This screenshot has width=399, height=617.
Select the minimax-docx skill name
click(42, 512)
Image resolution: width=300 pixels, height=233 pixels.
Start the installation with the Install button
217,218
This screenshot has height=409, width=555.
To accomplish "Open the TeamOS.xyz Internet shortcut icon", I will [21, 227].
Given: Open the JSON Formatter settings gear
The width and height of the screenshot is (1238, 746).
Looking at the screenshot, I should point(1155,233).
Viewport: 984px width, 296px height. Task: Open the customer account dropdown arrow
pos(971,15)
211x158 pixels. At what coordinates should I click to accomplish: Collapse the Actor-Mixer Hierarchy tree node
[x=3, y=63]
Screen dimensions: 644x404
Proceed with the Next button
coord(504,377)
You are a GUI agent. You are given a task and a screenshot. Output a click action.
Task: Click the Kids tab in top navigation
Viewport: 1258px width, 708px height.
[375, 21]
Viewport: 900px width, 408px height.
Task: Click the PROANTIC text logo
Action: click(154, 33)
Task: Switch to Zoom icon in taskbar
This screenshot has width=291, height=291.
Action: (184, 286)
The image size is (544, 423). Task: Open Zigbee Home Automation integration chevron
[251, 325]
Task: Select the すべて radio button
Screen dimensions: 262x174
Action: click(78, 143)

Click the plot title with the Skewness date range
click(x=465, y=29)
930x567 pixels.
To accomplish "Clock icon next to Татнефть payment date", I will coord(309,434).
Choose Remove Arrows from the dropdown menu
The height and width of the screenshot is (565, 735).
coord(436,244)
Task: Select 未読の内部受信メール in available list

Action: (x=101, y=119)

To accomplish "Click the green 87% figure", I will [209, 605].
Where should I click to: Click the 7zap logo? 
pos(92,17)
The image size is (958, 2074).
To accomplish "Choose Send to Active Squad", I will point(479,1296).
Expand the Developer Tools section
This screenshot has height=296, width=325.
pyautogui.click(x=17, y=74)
━━━━━━
(TASK TO CARRY OUT)
From the records above, quote only the lines running from the line with "The image size is (544, 423)." to the line with "930x567 pixels.", both lines included.

(SOLUTION)
The image size is (544, 423). Task: Open Zigbee Home Automation integration chevron
[251, 325]
Task: Select the すべて radio button
Screen dimensions: 262x174
Action: click(78, 143)

Click the plot title with the Skewness date range
click(x=465, y=29)
930x567 pixels.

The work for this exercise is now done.